▶ _LISTED ENTRIES_:
------------------------------------------------------------
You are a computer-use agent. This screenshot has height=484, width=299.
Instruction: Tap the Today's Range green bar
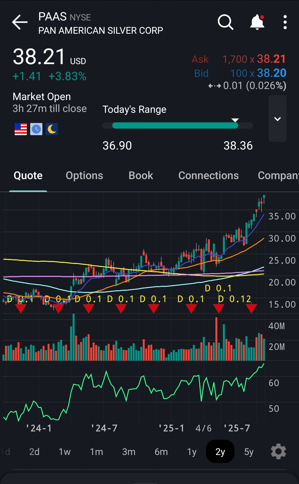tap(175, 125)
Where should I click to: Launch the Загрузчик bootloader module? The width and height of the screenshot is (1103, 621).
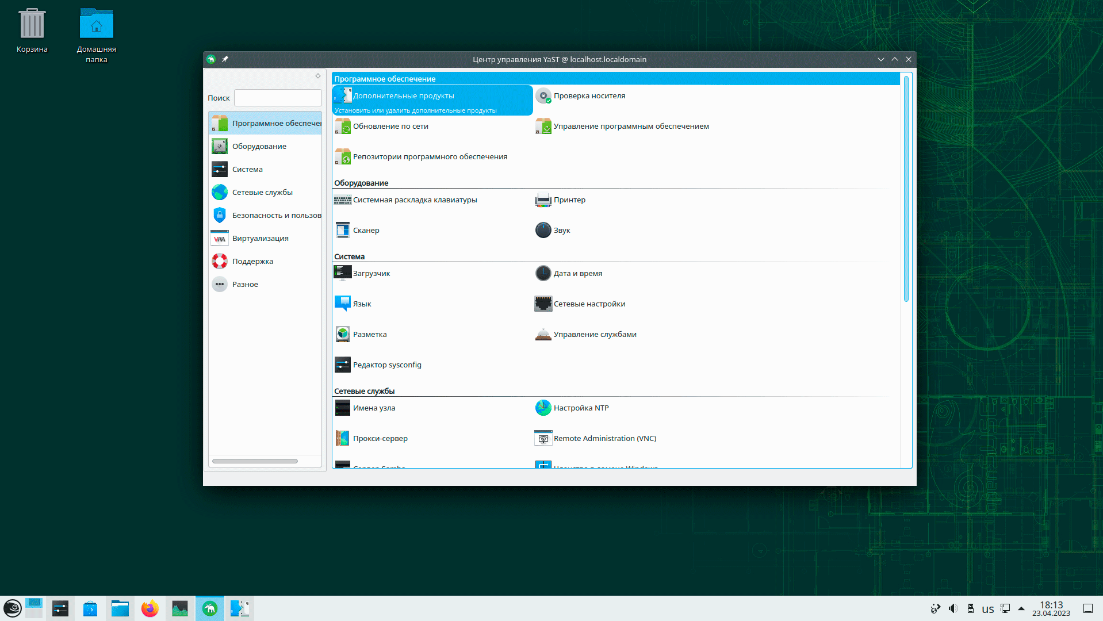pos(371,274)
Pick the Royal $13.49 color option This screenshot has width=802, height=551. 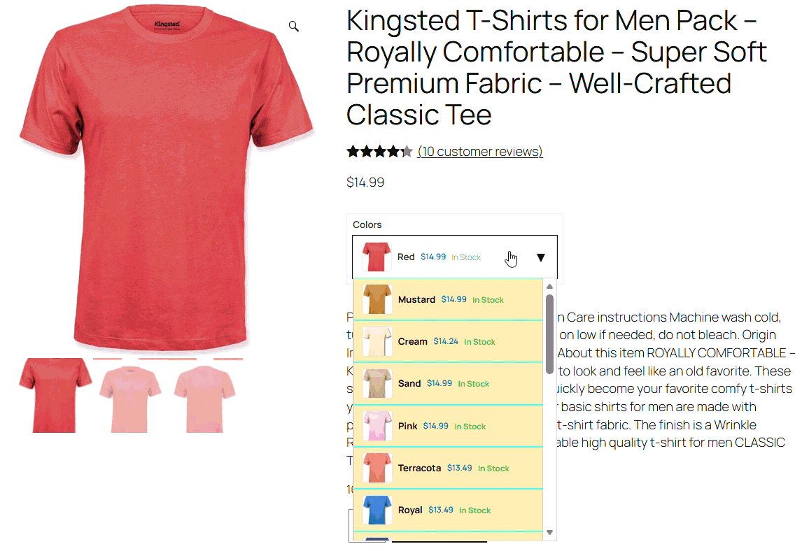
------------------------------------------------------------
▶ _TO DO_: The entries above are to be copied exactly, with every picture left out.

▶ _YOUR SOLUTION_:
You are a computer-use agent. This screenshot has height=484, width=299.
Instruction: Tap the Today's Range green bar
tap(175, 125)
Where should I click to: Launch the Загрузчик bootloader module? The width and height of the screenshot is (1103, 621).
pos(371,274)
Pick the Royal $13.49 color option This screenshot has width=802, height=551. 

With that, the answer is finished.